((
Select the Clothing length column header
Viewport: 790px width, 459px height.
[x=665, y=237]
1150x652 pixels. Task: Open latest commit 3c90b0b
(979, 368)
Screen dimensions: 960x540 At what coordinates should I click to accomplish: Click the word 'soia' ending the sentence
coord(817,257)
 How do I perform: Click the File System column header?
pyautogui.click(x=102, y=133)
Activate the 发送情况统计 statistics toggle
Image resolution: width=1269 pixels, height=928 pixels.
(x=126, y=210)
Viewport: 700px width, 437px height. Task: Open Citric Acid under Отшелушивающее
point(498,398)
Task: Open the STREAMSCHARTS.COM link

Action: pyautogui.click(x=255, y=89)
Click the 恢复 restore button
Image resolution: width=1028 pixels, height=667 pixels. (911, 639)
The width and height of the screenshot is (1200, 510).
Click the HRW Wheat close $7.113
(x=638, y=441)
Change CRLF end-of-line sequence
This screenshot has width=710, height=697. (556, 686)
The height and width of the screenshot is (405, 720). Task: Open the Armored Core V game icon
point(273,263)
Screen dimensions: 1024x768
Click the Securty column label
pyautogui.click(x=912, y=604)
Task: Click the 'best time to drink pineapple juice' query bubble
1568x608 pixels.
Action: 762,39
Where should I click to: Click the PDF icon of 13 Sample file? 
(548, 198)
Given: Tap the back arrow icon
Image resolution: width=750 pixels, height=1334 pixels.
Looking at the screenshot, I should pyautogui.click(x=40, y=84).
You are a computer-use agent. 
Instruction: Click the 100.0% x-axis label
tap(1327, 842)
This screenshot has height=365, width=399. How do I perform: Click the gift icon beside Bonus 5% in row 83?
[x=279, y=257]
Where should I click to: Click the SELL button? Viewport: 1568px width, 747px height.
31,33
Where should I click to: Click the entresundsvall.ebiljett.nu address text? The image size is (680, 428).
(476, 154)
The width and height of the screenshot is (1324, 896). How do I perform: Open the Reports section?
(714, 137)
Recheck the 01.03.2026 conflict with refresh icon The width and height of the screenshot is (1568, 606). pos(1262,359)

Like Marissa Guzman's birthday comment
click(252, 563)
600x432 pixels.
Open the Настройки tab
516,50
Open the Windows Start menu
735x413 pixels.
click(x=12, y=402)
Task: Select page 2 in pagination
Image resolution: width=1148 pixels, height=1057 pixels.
))
WHAT YOU HAVE TO DO> Repeat exactly the lines from the one containing "Change CRLF end-of-line sequence" through the last line of the records above, both included, and nothing else.

ANSWER SPACE>
Change CRLF end-of-line sequence
This screenshot has width=710, height=697. (556, 686)
The height and width of the screenshot is (405, 720). Task: Open the Armored Core V game icon
point(273,263)
Screen dimensions: 1024x768
Click the Securty column label
pyautogui.click(x=912, y=604)
Task: Click the 'best time to drink pineapple juice' query bubble
1568x608 pixels.
Action: 762,39
Where should I click to: Click the PDF icon of 13 Sample file? 
(548, 198)
Given: Tap the back arrow icon
Image resolution: width=750 pixels, height=1334 pixels.
Looking at the screenshot, I should pyautogui.click(x=40, y=84).
You are a computer-use agent. 
Instruction: Click the 100.0% x-axis label
tap(1327, 842)
This screenshot has height=365, width=399. How do I perform: Click the gift icon beside Bonus 5% in row 83?
[x=279, y=257]
Where should I click to: Click the SELL button? Viewport: 1568px width, 747px height.
31,33
Where should I click to: Click the entresundsvall.ebiljett.nu address text? The image size is (680, 428).
(476, 154)
The width and height of the screenshot is (1324, 896). How do I perform: Open the Reports section?
(714, 137)
Recheck the 01.03.2026 conflict with refresh icon The width and height of the screenshot is (1568, 606). pos(1262,359)

Like Marissa Guzman's birthday comment
click(252, 563)
600x432 pixels.
Open the Настройки tab
516,50
Open the Windows Start menu
735x413 pixels.
click(x=12, y=402)
Task: Select page 2 in pagination
Image resolution: width=1148 pixels, height=1057 pixels.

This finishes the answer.